Die Steuern finanzieren nicht die Staatsausgaben
Bundesfinanzminister Christian Lindner plädiert dafür, dass wir lernen müssten, „mit den Einnahmen auszukommen, die die Bürgerinnen und Bürger uns zur Verfügung stellen“. Allerdings ist es nicht richtig, dass die Bundesregierung „Steuerzahlergeld” ausgibt. Bezahlt wird mit Geldschöpfung.
Die Idee, dass der Bundeshaushalt so funktioniert wie der Haushalt der schwäbischen Hausfrau ist ein gerne genutzter Mythos. Auch die jetzige Bundesregierung versteckt sich hinter der Irrlehre, dass Steuereinnahmen die Staatsausgaben „finanzieren” würden. Gemeint ist, dass der Staat erst Einnahmen erzielen muss, bevor er Ausgaben tätigt. Das allerdings kann aus der Sicht der Logik nicht richtig sein. Die SteuerzahlerInnen zahlen ihre Steuern in Euro, also mit staatlichem Geld. Da wir unbar zahlen, müssen unsere Banken Zentralbankguthaben bei der Bundesbank dafür nutzen. Der Euro ist ein staatliches Geld und das Monopol liegt beim Eurosystem, also bei der Europäischen Zentralbank (EZB) und den nationalen Zentralbanken (NZBs), zu denen auch die Deutsche Bundesbank gehört.
Es ist aus logischer Sicht nicht denkbar, dass die BürgerInnen Steuern zahlen, ohne dass der Staat dieses Geld vorher in Umlauf gebracht hat. Nur der Staat kann ja Geld schöpfen, wobei er dieses Monopol an seine Zentralbank delegiert. Bevor Steuern gezahlt werden können, müssen also irgendwie die Guthaben der Banken bei der Zentralbank erhöht worden sein. Dies wäre dann der Fall, wenn der Staat Geld ausgibt oder wenn die Zentralbank der Bank Reserven leiht oder der Bank ein Asset abkauft (QE, PEPP, etc.).
Während Staatsausgaben dazu führen, dass die Bundesbank ein Konto einer Bank erhöht (und das Konto der Bundesregierung belastet, welches dann üblicherweise negativ wird), führen Steuerzahlungen dann dazu, dass die Menge an Reserven der Banken entsprechend reduziert wird (und das Konto der Bundesregierung dann weniger negativ ist oder sogar positiv). Da es kein Limit gibt für die „Überziehungen” des Zentralkontos des Bundes kann nicht davon gesprochen werden, dass Steuerzahlungen irgendwie die Staatsausgaben begrenzen. Die Bundesbank finanziert übrigens nach den Regeln der Eurozone die Bundesregierung nicht, weil diese am Ende des Tages ihr Konto auf Null bringen muss. Das tut sie durch den Verkauf von Staatsanleihen.
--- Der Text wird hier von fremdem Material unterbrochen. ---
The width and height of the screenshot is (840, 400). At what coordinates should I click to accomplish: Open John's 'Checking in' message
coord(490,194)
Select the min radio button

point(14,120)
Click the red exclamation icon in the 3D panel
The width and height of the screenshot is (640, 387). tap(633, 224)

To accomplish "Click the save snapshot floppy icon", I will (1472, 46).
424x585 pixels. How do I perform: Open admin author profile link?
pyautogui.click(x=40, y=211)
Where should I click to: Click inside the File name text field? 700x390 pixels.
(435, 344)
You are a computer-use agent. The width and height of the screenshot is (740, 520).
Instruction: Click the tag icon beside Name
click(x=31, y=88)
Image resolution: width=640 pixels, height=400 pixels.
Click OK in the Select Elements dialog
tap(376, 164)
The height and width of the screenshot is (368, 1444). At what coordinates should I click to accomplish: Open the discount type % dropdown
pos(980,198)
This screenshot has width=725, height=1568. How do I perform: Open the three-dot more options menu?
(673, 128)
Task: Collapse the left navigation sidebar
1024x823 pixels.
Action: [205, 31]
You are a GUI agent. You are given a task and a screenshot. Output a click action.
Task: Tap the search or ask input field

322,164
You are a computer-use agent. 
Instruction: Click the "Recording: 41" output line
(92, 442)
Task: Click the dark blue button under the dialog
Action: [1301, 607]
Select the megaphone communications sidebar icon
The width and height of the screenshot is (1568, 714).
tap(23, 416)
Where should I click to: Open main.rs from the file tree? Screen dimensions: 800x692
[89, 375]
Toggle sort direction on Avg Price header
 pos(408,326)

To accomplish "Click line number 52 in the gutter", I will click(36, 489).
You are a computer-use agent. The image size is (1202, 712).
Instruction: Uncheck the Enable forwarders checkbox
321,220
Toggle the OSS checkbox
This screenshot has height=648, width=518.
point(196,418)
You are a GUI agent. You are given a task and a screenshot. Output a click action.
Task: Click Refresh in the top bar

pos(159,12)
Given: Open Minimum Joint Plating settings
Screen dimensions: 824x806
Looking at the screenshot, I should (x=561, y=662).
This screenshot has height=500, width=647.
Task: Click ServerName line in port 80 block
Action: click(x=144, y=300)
Auch empirisch wird diese Sicht auf das Geldsystem bestätigt. Jedes Jahr mit einem staatlichen Defizit war ein Jahr, in dem die Staatsausgaben über den Steuereinnahmen lagen. Die Abbildung oben zeigt deutlich, dass über die Jahrzehnte dieser Zustand normal war. Auch die Sondervermögen aus 2022 für Bundeswehr (100 Mrd. €) und Gaspreisbremse (200 Mrd. €) haben deutlich gezeigt, dass Geld da ist, wenn der politische Wille da ist. Natürlich ist es eine politische Entscheidung der Bundesregierung, die Schuldenbremse wiedereinzusetzen. Sie hätte auch den Klimanotstand oder den Ukrainekrieg oder die Folgen der Pandemie und der Energiepreisinflation als Begründung(en) für ein weiteres Aussetzen nutzen können. Das wollte sie aber anscheinend nicht.
Die SPD ist nun in Umfragen hinter die AfD auf Platz 3 zurückgefallen. Nach den hohen Reallohnverlusten gerade der unteren Einkommen wird der Haushalt 2024 die wirtschaftliche Lage weiter verschlimmern. Wir befinden uns bereits in Deutschland in der Rezession. Jetzt die staatlichen Ausgaben zu kürzen und somit private Einkommen und Gewinne zu reduzieren, wobei auch noch Arbeitsplätze vernichtet werden, erscheint nicht als wirtschaftspolitisch sinnvolle Strategie. In allen Makroökonomik-Lehrbüchern steht, dass in einer Rezession der Staat die Staatsausgaben erhöhen und nicht reduzieren soll. Die Argumente des Bundesfinanzministers überzeugen nicht.